> [Tâche 1]
D'après le texte sur Emil Hácha, à quel âge a-t-il été élu président tchécoslovaque ?
> [Tâche 2]
Relevez toutes les années écrites en chiffres dans le texte sur Emil Hácha.
> [Tâche 3]
Poursuivez le texte consacré à Emil Hácha après sa dernière phrase.

> [Texte fourni]
◇ ◇ ◇ ◇

Emil Hácha ou le destin tragique d’un homme honnête devenu le symbole de la collaboration
Le dernier supplément Orientace du quotidien Lidové noinvy a publié dans ses pages un texte dans lequel son auteur, l’historien Josef Tomeš, réfléchit au destin tragique d’une autre personnalité tchèque, l’ancien président Emil Hácha, pour lequel 70 ans se sont écoulés depuis sa mort, ce même 27 juin. Rappelons que Hácha, juriste brillant, a été élu en 1938, à l’âge de 66 ans, troisième président tchécoslovaque. Tandis que, dans une situation difficile, sa candidature a été soutenue par l’ensemble du spectre politique, Hácha lui-même n’en voulait pas et a refusé cette fonction avant de l’accepter comme un sacrifice au profit de la nation. A ce sujet, l’auteur a écrit :« Hácha s’est retrouvé à la tête d’un Etat mutilé, menacé de l’intérieur et de l’extérieur, luttant désespéremment pour sa survie. Mais ses efforts ont été vains. Dans la nuit du 14 au 15 mars, Adolf Hitler l’a contraint sous une pression brutale à signer un document légitimant l’occupation allemande des pays tchèques. Le lendemain, le Protectorat de Bohême et de Moravie, dont Hácha allait devenir ‘président d’Etat’, a été proclamé. Hácha, un homme à l’époque vieux et malade, aurait pu démissionner et se retirer, mais dans une situation grave, il n’a pas voulu fuir ses responsabilités, préférant chercher un modus vivendi avec les occupants afin de permettre à la nation tchèque de survivre, en attendant le retour de la liberté ».
Hácha mettait son influence et ses possibilités au profit des interventions en faveur des Tchèques persécutés. Ainsi, il a par exemple réussi à obtenir la libération de près de 1 200 étudiants envoyés dans le camp de concentration de Sachsenhausen. Ceci dit, au lendemain de la fin de la guerre, le 13 mai 1945, Emil Hácha est arrêté et meurt, quelques semaines plus tard, dans l’hôpital de la prison de Pankrác, à Prague. En ce qui concerne la perception ultérieure de Hácha dans la société tchèque, l’historien Tomeš écrit :
« Une fois mort, Emil Hácha est devenu l’objet d’accusations injustes et d’insultes notamment de la part des gens qui, sous le Protectorat, n’avaient pas fait preuve d’un grand courage. Les résistants quant à eux ont souvent pris sa défense, mais le plus souvent, ils ne pouvaient pas le faire publiquement, en raison du climat prédominant. Cette ostracisme s’est par la suite durablement enraciné dans l’opinion publique, soumise à toute sorte de démagogies, de semi-vérités et de schémas politiquement motivés. Ce n’est qu’après la chute du régime communiste, en 1989, qu’Emil Hácha a pu être jugé à sa juste valeur et son rôle réévalué. Le tout sur la base de travaux d’historiens, de recherches de journalistes, de films documentaires et de programmes télévisés ou radiophoniques ».

◇ ◇ ◇ ◇

[Données sources]
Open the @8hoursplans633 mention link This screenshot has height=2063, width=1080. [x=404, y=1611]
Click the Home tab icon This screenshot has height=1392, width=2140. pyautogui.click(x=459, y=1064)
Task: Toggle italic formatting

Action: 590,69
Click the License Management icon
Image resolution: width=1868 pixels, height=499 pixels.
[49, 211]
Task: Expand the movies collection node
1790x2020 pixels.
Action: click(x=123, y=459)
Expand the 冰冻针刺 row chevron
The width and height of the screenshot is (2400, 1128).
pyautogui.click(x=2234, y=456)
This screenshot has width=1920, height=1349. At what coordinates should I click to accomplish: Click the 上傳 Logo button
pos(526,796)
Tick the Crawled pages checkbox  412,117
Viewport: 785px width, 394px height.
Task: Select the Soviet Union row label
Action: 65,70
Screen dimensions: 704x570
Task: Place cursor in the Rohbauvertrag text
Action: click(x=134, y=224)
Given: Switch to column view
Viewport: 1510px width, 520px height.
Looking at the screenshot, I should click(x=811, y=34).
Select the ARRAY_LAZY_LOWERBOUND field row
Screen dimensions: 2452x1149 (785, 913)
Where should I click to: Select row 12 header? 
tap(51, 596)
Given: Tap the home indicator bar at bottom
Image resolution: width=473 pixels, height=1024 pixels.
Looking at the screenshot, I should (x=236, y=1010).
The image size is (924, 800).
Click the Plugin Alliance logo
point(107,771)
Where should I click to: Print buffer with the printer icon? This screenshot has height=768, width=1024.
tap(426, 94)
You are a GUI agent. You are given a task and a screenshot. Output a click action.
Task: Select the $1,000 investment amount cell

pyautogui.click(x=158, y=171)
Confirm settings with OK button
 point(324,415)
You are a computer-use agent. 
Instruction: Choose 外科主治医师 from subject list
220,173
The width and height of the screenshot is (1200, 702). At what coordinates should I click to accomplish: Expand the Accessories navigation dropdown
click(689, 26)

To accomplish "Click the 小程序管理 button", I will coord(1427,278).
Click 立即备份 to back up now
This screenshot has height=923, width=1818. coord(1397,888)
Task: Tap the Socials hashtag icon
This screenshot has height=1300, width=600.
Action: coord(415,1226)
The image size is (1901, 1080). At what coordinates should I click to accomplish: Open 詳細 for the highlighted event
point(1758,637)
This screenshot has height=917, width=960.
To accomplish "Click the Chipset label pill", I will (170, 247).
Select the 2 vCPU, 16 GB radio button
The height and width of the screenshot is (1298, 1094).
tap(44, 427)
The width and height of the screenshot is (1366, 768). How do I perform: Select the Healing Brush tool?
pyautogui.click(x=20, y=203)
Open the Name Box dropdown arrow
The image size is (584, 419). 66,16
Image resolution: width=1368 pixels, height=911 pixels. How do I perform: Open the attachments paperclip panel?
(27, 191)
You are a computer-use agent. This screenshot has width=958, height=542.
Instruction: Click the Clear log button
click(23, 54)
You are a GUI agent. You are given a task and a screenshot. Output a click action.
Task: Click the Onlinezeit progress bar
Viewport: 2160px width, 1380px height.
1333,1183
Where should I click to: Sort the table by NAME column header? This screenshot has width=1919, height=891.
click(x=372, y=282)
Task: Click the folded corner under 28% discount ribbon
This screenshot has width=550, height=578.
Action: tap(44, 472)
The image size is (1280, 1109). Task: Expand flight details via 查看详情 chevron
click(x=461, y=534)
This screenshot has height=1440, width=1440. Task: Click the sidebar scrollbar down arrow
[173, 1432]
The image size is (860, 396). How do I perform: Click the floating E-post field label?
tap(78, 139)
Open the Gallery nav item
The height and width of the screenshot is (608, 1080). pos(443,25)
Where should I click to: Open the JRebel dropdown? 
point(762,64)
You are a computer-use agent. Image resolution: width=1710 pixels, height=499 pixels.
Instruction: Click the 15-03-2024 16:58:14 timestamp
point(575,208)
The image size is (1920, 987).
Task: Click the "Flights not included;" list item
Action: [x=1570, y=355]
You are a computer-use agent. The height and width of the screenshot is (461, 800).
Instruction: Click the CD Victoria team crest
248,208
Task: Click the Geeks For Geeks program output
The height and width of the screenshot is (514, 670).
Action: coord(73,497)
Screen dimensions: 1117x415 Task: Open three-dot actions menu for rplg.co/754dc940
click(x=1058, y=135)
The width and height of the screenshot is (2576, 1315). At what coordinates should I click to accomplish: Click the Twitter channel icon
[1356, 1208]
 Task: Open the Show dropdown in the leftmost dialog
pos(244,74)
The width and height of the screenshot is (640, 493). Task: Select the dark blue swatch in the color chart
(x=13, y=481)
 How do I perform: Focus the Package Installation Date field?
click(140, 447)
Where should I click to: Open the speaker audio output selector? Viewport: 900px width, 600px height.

◇ ◇ ◇ ◇

> [Résultat 1]
À 66 ans, en 1938.

> [Résultat 2]
1938, 1945, 1989

> [Résultat 3]
Nicholas Winton est devenu en Tchéquie une légende
La presse de ces derniers jours a réservé une grande place au décès de Nicolas Winton, 106 ans, qui a sauvé en 1938 et 1939 la vie de 669 enfants tchécoslovaques d’origine juive, en organisant leur convoi ferroviaire depuis Prague vers Londres. Dans une note publiée sur le site echo24.cz, Martin Weiss a à cette occasion remarqué :« Nicolas Winton a fait partie d’une poignée de personnes qui ont sauvé pendant la Deuxième Guerre mondiale un grand nombre de Juifs. Aucun de ces destins n’a été ordinaire. Oskar Schindler qui est le plus souvent évoqué en rapport avec Winton, était une figure assez problématique. Quant à la fin de Raoul Wallenberg, on sait seulement qu’il a disparu en Union Soviétique et nul ne peut dire ce qu’il est advenu de lui. Le journaliste américain Varian Fry qui a sauvé dans la France vichyste au moins 2 000 Juifs et antifascistes s’est illustré en se concentrant sur des élites de l’avant-garde artistique et scientifique. Mais ils avaient tous un trait en commun : ils ont convaincu les autres par leur détermination de faire aboutir ce qui aurait pu paraître impossible. Nicolas Winton a été, certes, le plus heureux d’entre eux. Vivre jusqu’à l’âge de 106 ans, avec en plus le sentiment d’avoir su relever un défi fatal, signifie avoir vécu une belle vie. »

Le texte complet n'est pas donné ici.